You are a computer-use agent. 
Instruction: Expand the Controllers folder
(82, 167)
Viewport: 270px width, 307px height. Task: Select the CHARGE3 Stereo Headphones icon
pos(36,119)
------------------------------------------------------------
[Your task]
Without leaving anything out, output all of the data above exactly.

[Solution]
You are a computer-use agent. 
Instruction: Expand the Controllers folder
(82, 167)
Viewport: 270px width, 307px height. Task: Select the CHARGE3 Stereo Headphones icon
pos(36,119)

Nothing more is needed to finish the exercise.